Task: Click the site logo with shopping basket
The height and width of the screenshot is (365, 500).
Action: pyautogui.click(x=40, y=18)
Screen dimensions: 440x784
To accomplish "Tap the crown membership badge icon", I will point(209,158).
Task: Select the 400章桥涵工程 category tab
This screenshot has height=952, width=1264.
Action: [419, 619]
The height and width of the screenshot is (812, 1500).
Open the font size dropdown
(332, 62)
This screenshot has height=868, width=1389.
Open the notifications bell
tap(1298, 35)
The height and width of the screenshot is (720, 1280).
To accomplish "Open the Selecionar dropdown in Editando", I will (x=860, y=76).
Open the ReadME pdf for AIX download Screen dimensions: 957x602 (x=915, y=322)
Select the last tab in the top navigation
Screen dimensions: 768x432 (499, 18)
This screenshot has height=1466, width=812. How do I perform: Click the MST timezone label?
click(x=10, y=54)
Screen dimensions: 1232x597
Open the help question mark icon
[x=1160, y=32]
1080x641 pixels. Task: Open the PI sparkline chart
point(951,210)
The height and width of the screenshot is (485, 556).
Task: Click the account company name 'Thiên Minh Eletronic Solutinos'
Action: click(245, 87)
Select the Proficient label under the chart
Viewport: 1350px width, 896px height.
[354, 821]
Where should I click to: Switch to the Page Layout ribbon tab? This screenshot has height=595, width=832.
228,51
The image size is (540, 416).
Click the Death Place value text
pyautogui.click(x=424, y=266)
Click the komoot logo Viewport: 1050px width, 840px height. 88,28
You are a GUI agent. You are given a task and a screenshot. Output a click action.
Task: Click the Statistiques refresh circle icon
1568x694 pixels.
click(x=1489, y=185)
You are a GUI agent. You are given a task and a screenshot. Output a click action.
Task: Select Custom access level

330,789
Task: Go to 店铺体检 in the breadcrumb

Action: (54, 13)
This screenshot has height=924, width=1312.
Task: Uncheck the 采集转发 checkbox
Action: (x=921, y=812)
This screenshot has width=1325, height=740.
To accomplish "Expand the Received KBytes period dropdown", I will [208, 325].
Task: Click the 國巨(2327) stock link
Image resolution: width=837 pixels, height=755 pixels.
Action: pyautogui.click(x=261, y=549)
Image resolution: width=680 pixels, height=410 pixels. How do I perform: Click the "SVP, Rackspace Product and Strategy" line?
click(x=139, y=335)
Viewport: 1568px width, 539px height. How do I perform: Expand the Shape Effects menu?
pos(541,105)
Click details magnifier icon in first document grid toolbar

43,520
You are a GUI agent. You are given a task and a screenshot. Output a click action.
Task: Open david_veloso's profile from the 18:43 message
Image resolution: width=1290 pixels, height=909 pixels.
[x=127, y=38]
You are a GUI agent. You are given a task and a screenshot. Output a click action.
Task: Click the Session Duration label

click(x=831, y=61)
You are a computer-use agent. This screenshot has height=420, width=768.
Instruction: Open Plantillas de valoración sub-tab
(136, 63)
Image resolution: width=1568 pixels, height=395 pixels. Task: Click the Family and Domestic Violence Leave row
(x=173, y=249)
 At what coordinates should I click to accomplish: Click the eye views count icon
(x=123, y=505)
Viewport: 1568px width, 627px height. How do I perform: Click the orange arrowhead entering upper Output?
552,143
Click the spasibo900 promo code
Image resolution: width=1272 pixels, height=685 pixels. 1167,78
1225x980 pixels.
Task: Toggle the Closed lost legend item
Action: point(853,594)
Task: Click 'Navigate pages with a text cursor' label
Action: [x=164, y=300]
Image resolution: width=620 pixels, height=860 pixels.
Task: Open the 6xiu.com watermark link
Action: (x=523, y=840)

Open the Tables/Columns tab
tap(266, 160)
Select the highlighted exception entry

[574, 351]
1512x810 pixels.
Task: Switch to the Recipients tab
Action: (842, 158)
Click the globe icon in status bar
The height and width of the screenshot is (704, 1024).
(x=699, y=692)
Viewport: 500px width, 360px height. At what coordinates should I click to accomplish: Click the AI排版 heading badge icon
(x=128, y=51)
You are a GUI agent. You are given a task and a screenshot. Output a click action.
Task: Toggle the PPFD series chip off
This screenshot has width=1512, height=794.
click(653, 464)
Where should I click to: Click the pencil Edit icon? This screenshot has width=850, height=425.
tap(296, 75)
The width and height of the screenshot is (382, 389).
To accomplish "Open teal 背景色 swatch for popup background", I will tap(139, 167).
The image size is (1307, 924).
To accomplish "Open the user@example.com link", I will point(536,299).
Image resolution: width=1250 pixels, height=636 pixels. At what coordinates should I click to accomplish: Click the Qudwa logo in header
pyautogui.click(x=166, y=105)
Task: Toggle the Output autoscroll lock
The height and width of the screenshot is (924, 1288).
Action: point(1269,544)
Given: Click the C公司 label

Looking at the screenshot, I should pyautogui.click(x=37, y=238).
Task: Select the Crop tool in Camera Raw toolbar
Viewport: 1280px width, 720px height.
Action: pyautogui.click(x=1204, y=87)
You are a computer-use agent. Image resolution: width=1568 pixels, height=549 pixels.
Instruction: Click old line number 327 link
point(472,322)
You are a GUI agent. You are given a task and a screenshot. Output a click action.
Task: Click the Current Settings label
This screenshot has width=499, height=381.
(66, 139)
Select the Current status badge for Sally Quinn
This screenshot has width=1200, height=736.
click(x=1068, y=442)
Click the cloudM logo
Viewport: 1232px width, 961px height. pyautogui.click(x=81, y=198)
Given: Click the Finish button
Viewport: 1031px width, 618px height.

————————

**Work task:** Write the records out in full, exactly as they read above.

**Task result:**
Task: Click the site logo with shopping basket
The height and width of the screenshot is (365, 500).
Action: pyautogui.click(x=40, y=18)
Screen dimensions: 440x784
To accomplish "Tap the crown membership badge icon", I will point(209,158).
Task: Select the 400章桥涵工程 category tab
This screenshot has height=952, width=1264.
Action: [419, 619]
The height and width of the screenshot is (812, 1500).
Open the font size dropdown
(332, 62)
This screenshot has height=868, width=1389.
Open the notifications bell
tap(1298, 35)
The height and width of the screenshot is (720, 1280).
To accomplish "Open the Selecionar dropdown in Editando", I will (x=860, y=76).
Open the ReadME pdf for AIX download Screen dimensions: 957x602 (x=915, y=322)
Select the last tab in the top navigation
Screen dimensions: 768x432 (499, 18)
This screenshot has height=1466, width=812. How do I perform: Click the MST timezone label?
click(x=10, y=54)
Screen dimensions: 1232x597
Open the help question mark icon
[x=1160, y=32]
1080x641 pixels. Task: Open the PI sparkline chart
point(951,210)
The height and width of the screenshot is (485, 556).
Task: Click the account company name 'Thiên Minh Eletronic Solutinos'
Action: click(245, 87)
Select the Proficient label under the chart
Viewport: 1350px width, 896px height.
[354, 821]
Where should I click to: Switch to the Page Layout ribbon tab? This screenshot has height=595, width=832.
228,51
The image size is (540, 416).
Click the Death Place value text
pyautogui.click(x=424, y=266)
Click the komoot logo Viewport: 1050px width, 840px height. 88,28
You are a GUI agent. You are given a task and a screenshot. Output a click action.
Task: Click the Statistiques refresh circle icon
1568x694 pixels.
click(x=1489, y=185)
You are a GUI agent. You are given a task and a screenshot. Output a click action.
Task: Select Custom access level

330,789
Task: Go to 店铺体检 in the breadcrumb

Action: (54, 13)
This screenshot has height=924, width=1312.
Task: Uncheck the 采集转发 checkbox
Action: (x=921, y=812)
This screenshot has width=1325, height=740.
To accomplish "Expand the Received KBytes period dropdown", I will [208, 325].
Task: Click the 國巨(2327) stock link
Image resolution: width=837 pixels, height=755 pixels.
Action: pyautogui.click(x=261, y=549)
Image resolution: width=680 pixels, height=410 pixels. How do I perform: Click the "SVP, Rackspace Product and Strategy" line?
click(x=139, y=335)
Viewport: 1568px width, 539px height. How do I perform: Expand the Shape Effects menu?
pos(541,105)
Click details magnifier icon in first document grid toolbar

43,520
You are a GUI agent. You are given a task and a screenshot. Output a click action.
Task: Open david_veloso's profile from the 18:43 message
Image resolution: width=1290 pixels, height=909 pixels.
[x=127, y=38]
You are a GUI agent. You are given a task and a screenshot. Output a click action.
Task: Click the Session Duration label

click(x=831, y=61)
You are a computer-use agent. This screenshot has height=420, width=768.
Instruction: Open Plantillas de valoración sub-tab
(136, 63)
Image resolution: width=1568 pixels, height=395 pixels. Task: Click the Family and Domestic Violence Leave row
(x=173, y=249)
 At what coordinates should I click to accomplish: Click the eye views count icon
(x=123, y=505)
Viewport: 1568px width, 627px height. How do I perform: Click the orange arrowhead entering upper Output?
552,143
Click the spasibo900 promo code
Image resolution: width=1272 pixels, height=685 pixels. 1167,78
1225x980 pixels.
Task: Toggle the Closed lost legend item
Action: point(853,594)
Task: Click 'Navigate pages with a text cursor' label
Action: [x=164, y=300]
Image resolution: width=620 pixels, height=860 pixels.
Task: Open the 6xiu.com watermark link
Action: (x=523, y=840)

Open the Tables/Columns tab
tap(266, 160)
Select the highlighted exception entry

[574, 351]
1512x810 pixels.
Task: Switch to the Recipients tab
Action: (842, 158)
Click the globe icon in status bar
The height and width of the screenshot is (704, 1024).
(x=699, y=692)
Viewport: 500px width, 360px height. At what coordinates should I click to accomplish: Click the AI排版 heading badge icon
(x=128, y=51)
You are a GUI agent. You are given a task and a screenshot. Output a click action.
Task: Toggle the PPFD series chip off
This screenshot has width=1512, height=794.
click(653, 464)
Where should I click to: Click the pencil Edit icon? This screenshot has width=850, height=425.
tap(296, 75)
The width and height of the screenshot is (382, 389).
To accomplish "Open teal 背景色 swatch for popup background", I will tap(139, 167).
The image size is (1307, 924).
To accomplish "Open the user@example.com link", I will point(536,299).
Image resolution: width=1250 pixels, height=636 pixels. At what coordinates should I click to accomplish: Click the Qudwa logo in header
pyautogui.click(x=166, y=105)
Task: Toggle the Output autoscroll lock
The height and width of the screenshot is (924, 1288).
Action: point(1269,544)
Given: Click the C公司 label

Looking at the screenshot, I should pyautogui.click(x=37, y=238).
Task: Select the Crop tool in Camera Raw toolbar
Viewport: 1280px width, 720px height.
Action: pyautogui.click(x=1204, y=87)
You are a computer-use agent. Image resolution: width=1568 pixels, height=549 pixels.
Instruction: Click old line number 327 link
point(472,322)
You are a GUI agent. You are given a task and a screenshot. Output a click action.
Task: Click the Current Settings label
This screenshot has width=499, height=381.
(66, 139)
Select the Current status badge for Sally Quinn
This screenshot has width=1200, height=736.
click(x=1068, y=442)
Click the cloudM logo
Viewport: 1232px width, 961px height. pyautogui.click(x=81, y=198)
Given: Click the Finish button
Viewport: 1031px width, 618px height.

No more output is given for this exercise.